A pre-defined set of rules for software to communicate with each other over networks, for consistency.
Communication between an infected device and a remote command-and-control server or other external system. These detections are evidence of compromised systems.
- Security Assertion Markup Language (SAML)
A markup language used by a single identity provider responsible for managing users, to log in users to external sites and applications. This removes the need to continue creating new user accounts and passwords in destination websites and applications.
A computer that serves a particular purpose and is accessed frequently by other computers, like a database server or a website server.

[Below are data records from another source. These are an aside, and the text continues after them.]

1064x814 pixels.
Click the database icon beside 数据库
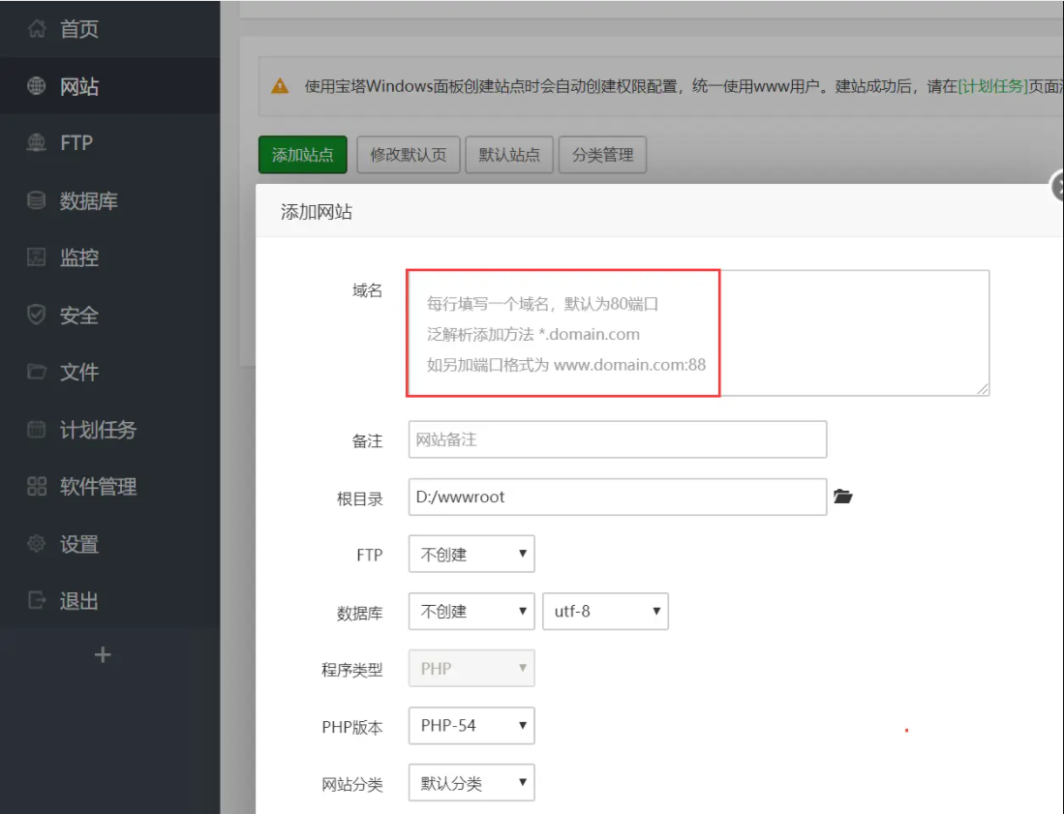pos(37,201)
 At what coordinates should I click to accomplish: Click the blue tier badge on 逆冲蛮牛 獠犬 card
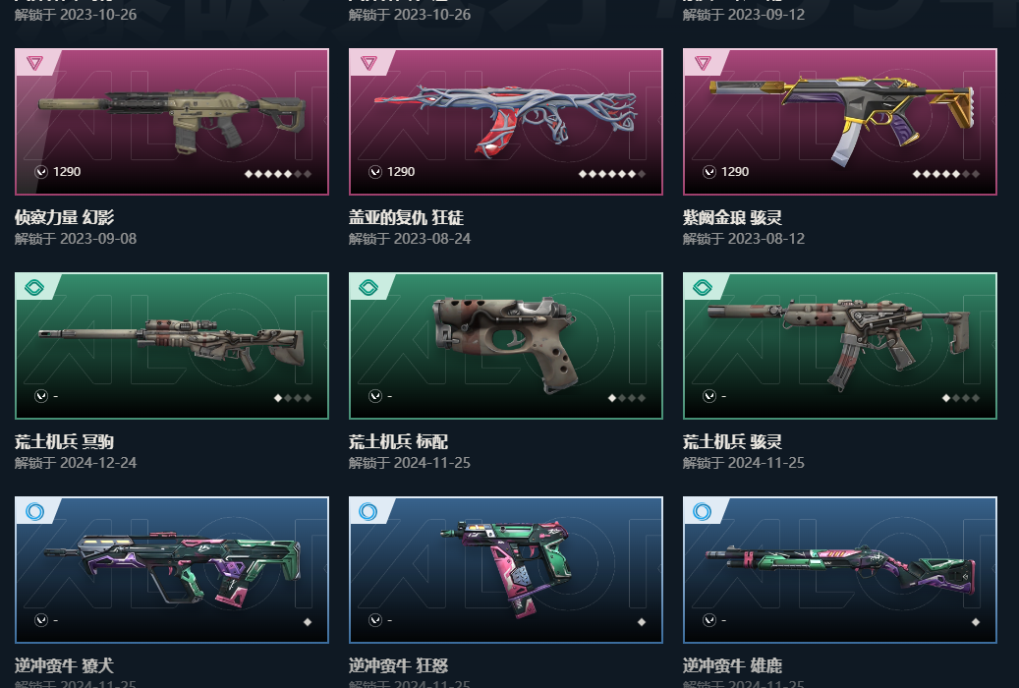tap(35, 511)
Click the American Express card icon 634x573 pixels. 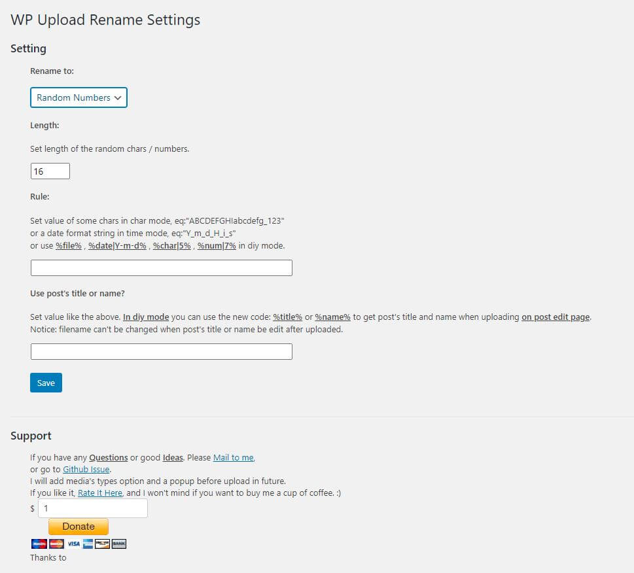(88, 544)
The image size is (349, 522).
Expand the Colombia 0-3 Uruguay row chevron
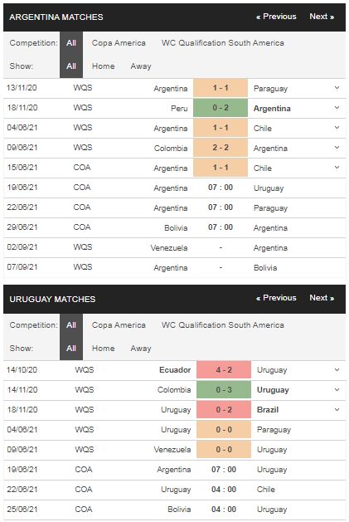pos(337,389)
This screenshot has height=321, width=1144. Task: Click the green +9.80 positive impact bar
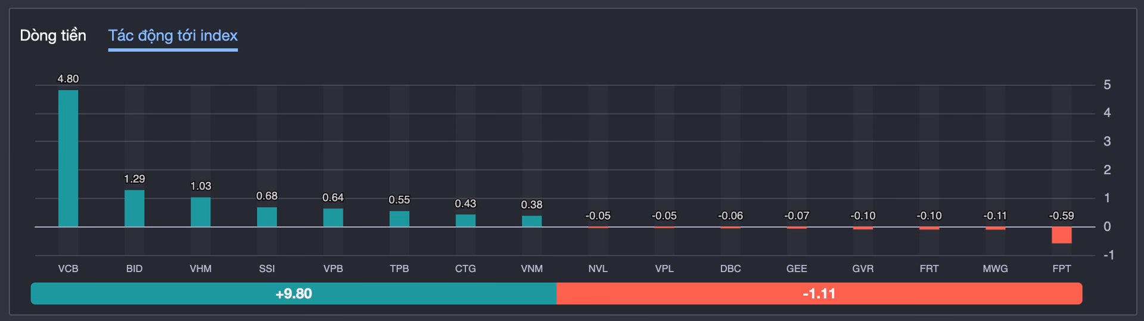pos(293,294)
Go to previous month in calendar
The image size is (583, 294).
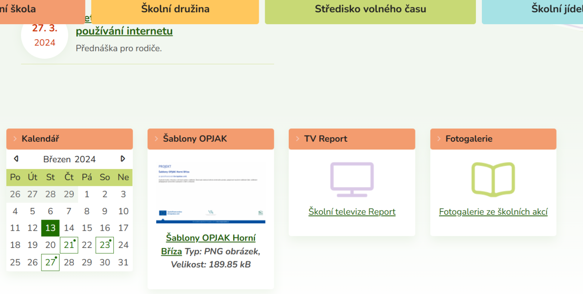coord(16,159)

- Secure Hash Algorithm (SHA-1)
A method for cryptographic hashing (creating unique fingerprints and signatures for input data, such as files and text) developed in 1995. SHA-1 is vulnerable to partial-message collision attacks; Internet Explorer, Chrome and Firefox will not accept SHA-1-signed certificates starting in 2017.
- Spam Propagation
One of the company’s computers has been sending spam due to malware that are specifically designed to turn computers into spam factories. Spam can be damaging to a company’s reputation and can waste company resources.

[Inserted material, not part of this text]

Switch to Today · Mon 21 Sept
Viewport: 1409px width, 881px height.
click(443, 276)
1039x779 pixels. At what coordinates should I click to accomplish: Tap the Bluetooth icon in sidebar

- Secure Socket Layer (SSL)
A widely used method of encrypting information and webpages sent from websites and servers to web browsers and client services. TLS is the successor to SSL.
- Simple Mail Transfer Protocol (SMTP)
The standard protocol for electronic mail (email) services on a TCP/IP network.
- Transmission Control Protocol (TCP)
One of the main protocols of the Internet Protocol Suite. Provides a reliable, ordered, and error-checked delivery of a stream of octets (bytes) between applications that are running on hosts communicating via an IP network.
- Transport-Layer Security (TLS)
A widely used method of encrypting information and webpages sent from websites and servers to web browsers and client services. TLS uses a combination of certificates and keys to encrypt information.
- TLS/SSL Certificate
Certificates serve as the basis for establishing cryptographic trust through TLS/SSL. Certificates are responsible for verifying the authenticity of company servers to associates, clients, and guests.
- Uncompromised System
- Events that occur from a network with non-malicious activity. The traffic between the IP space and Bitsight sinkhole is generally due to testing, sandbox, guest, etc. networks.
- Unsolicited Communications
Malware on a compromised computer is scanning for open network access points (ports) on other computers over the Internet. It may be any type of malware looking to infect additional devices.
- Virtual Private Network (VPN)
Lets users connect to networks from outside those networks and use resources (databases and servers) as if they were directly connected.
Describes a discovered flaw in a security tool, software, hardware, or encryption method that an attacker could use for malicious purposes such as significantly weaken encryption or protections to their advantage.